A Failed Murder Attempt!

My “DARLING” hubby came soooo close…but not quite close enough!  I’m still here to tell the tale.

It all started so innocently enough.  Just a normal Wednesday morning.  Brian arose as his alarm went off, and headed for the shower as he often does.  Only this morning, just one small change in his routine, set off a chain of events that only now, in retrospect, have clued me in for what was to come.

“Normally” when Brian takes a shower, he emerges and wraps a towel around his waist and goes about the rest of his morning routine.  Part of that morning routine is to dry off with the towel and then fold it in half and lay it on our carpeted bathroom floor, in front of his sink and mirror, to finish getting ready.  He does this so no additional moisture seeps through and gets to the carpet pad, thus avoiding mold and mildew.  After he is done at the sink he picks up the towel and puts it in the dirty clothes hamper…BUT…Today, he DIDN”T pick it up!!!!

When it was time for me to take my shower, I got in, did the usual, and emerged from the shower.  One towel went on my head, turban-style, to dry my hair, the other towel went around my body.  I stopped at my sink to brush my teeth then continued to my bedroom where I’d already layed out clean clothes.

It was on my way to the bedroom that my big toe got wrapped up in the fold of Brian’s towel that he so subtly left on the bathroom floor.  As I felt my toe catch, I struggled to free it from the stepping motion already in progress…as my foot went down onto the ground it was with my big toe completely folded under my foot.  Since this was happening in slow motion (or so my brain thought!), I tried to compensate for the toe folded under my foot and tried to land the step on the outer edge of my foot…since I was already off-balance, that ankle rolled and collapsed under me!  When the ankle rolled, throwing me off balance further, I slammed my knee into the wall next to the bathtub…same knee I trashed back in June (See June Post: “Call me Graceful”).  Since I wanted to stave off as much damage as possible to an already bad knee, I tried to turn, which threw my balance off further yet and landed my fat, wet, ass, in the bathtub, perpendicular to the way one would normally sit in the tub…in turn banging up Lumbar vertebrae that were already broken by a horse back on Thanksgiving 1986!

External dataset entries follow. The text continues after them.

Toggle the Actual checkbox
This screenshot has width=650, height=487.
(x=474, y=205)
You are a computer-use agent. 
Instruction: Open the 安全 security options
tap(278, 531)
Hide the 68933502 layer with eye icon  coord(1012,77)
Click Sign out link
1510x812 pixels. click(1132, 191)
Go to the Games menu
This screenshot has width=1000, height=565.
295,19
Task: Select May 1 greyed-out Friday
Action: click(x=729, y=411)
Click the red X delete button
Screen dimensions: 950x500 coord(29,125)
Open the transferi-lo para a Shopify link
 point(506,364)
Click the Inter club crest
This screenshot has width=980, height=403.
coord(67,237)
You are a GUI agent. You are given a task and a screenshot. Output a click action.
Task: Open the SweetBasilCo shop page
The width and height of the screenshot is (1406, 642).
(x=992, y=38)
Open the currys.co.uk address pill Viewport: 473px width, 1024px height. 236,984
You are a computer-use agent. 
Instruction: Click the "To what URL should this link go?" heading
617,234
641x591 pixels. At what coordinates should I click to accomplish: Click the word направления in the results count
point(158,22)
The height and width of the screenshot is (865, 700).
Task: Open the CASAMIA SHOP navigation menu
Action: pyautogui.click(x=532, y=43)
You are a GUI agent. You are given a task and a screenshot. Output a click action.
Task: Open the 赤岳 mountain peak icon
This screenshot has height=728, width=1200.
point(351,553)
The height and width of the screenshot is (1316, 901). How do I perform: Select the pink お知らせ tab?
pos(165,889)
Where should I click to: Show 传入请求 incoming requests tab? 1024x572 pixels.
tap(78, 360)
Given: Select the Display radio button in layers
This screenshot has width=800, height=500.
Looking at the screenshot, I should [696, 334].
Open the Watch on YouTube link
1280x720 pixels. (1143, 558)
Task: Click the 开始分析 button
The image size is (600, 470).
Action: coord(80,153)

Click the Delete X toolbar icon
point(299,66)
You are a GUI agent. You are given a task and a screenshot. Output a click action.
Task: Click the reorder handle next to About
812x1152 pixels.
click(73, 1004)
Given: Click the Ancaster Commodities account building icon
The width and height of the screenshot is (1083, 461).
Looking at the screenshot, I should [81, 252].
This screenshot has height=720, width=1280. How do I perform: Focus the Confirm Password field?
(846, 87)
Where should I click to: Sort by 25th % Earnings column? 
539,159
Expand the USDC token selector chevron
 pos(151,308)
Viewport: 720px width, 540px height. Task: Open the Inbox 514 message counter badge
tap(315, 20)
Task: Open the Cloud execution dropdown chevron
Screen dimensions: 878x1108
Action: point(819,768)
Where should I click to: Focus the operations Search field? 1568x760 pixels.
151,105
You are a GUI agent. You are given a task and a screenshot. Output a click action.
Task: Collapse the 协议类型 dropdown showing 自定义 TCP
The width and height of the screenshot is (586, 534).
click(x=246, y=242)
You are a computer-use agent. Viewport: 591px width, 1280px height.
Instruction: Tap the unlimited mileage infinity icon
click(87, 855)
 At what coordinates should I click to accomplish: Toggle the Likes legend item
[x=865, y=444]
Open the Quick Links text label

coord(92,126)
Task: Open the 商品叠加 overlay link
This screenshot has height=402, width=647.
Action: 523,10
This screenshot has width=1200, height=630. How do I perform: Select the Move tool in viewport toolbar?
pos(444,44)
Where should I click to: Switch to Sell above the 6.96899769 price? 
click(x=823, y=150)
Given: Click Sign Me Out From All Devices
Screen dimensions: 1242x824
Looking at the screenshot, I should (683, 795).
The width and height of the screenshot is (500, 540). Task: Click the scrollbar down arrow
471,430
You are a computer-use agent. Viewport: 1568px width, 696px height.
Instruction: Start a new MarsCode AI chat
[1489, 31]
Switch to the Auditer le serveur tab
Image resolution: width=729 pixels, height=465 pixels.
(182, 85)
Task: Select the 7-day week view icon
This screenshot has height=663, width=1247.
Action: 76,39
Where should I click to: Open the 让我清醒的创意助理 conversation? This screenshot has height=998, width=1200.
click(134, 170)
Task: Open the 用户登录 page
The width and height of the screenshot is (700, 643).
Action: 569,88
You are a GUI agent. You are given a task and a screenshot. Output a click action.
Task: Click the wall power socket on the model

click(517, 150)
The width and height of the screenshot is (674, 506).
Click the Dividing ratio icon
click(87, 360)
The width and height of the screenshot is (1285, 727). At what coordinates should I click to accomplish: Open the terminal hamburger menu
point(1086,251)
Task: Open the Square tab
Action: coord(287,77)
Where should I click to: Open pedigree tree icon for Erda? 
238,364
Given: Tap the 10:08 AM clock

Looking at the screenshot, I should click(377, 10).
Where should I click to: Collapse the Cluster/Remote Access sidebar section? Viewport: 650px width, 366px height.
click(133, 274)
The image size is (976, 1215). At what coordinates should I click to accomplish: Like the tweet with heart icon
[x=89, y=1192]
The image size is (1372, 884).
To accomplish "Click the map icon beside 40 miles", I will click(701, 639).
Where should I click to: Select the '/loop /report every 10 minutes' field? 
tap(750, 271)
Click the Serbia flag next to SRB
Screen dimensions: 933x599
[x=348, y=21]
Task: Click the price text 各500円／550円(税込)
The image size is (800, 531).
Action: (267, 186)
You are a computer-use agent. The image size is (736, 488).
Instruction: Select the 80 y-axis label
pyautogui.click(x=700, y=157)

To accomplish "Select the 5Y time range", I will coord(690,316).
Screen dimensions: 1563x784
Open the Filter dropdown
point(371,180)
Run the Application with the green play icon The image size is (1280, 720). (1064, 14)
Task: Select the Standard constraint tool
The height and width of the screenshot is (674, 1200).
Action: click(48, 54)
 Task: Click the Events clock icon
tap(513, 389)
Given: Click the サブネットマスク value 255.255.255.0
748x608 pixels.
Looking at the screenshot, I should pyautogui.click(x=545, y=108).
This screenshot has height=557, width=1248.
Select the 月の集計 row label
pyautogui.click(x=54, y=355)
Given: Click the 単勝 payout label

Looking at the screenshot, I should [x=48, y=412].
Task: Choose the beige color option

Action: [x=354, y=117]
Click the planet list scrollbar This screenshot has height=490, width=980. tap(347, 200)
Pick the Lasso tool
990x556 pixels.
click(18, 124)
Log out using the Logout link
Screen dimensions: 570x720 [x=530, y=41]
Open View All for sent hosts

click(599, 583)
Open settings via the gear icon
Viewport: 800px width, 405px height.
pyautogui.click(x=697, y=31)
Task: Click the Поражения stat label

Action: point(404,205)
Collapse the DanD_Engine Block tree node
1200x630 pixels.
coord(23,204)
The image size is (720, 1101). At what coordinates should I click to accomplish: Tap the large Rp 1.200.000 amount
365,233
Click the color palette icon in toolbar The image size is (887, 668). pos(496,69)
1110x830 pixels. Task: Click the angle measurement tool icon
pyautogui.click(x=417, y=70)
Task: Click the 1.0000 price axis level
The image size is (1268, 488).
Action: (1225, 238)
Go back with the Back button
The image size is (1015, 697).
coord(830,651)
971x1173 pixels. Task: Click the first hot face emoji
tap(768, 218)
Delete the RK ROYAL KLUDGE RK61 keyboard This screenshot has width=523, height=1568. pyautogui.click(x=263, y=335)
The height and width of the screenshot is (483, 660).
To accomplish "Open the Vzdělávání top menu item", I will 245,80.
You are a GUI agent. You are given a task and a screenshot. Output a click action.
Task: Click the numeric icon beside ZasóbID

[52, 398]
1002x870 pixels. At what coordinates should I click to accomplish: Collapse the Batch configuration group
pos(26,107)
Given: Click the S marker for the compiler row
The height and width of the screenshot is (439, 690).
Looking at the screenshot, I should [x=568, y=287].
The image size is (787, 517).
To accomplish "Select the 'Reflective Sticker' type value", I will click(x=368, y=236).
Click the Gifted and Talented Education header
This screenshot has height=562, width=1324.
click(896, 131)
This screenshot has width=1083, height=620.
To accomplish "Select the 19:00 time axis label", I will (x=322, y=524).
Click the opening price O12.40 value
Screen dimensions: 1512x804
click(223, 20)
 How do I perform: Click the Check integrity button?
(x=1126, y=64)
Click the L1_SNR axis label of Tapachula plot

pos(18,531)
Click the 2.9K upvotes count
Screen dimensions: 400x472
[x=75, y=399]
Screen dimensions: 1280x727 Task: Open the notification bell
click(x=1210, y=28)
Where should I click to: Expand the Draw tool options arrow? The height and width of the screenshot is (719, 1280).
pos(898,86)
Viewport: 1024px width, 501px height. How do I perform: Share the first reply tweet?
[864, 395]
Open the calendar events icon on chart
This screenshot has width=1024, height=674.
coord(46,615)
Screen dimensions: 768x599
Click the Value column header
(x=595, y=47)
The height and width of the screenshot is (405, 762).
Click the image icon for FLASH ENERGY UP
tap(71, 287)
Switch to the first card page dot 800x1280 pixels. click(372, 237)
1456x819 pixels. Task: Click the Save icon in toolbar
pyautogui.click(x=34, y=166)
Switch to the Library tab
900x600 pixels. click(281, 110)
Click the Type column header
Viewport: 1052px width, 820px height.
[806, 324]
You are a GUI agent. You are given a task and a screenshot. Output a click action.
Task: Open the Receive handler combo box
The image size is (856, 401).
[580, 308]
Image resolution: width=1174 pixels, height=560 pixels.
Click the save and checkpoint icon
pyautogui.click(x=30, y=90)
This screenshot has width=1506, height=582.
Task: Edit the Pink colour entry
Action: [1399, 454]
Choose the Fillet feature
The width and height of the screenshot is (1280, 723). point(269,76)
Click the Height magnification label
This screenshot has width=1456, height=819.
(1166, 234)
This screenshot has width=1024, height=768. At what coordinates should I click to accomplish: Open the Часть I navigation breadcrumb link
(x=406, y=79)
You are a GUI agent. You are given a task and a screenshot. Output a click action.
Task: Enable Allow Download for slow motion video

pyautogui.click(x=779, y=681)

You know when cartoon characters have an anvil land on their head and they see stars circling them…well I saw stars today!  But I survived…banged, bruised and walking funny, but I survived, much to my husband’s chagrin.  I guess he will just have to wait to spend the insurance money on a Ferrari and a blond swimsuit model a little while longer!

2 Responses

  1. You are too funny. I love reading your blog. Many times I’ve had a rough day at work, I come home, play on the computer and once in a while go to your blog. It always cracks me up. You have a fantastic way of writing….I imagine the whole thing ….like a movie.

    I hope that you’ll still be able to walk in the morning (as the 2nd and 3rd day are often worse than the original injury day)

  2. So sorry to hear. Hope you’re doing okay. I will call this weekend.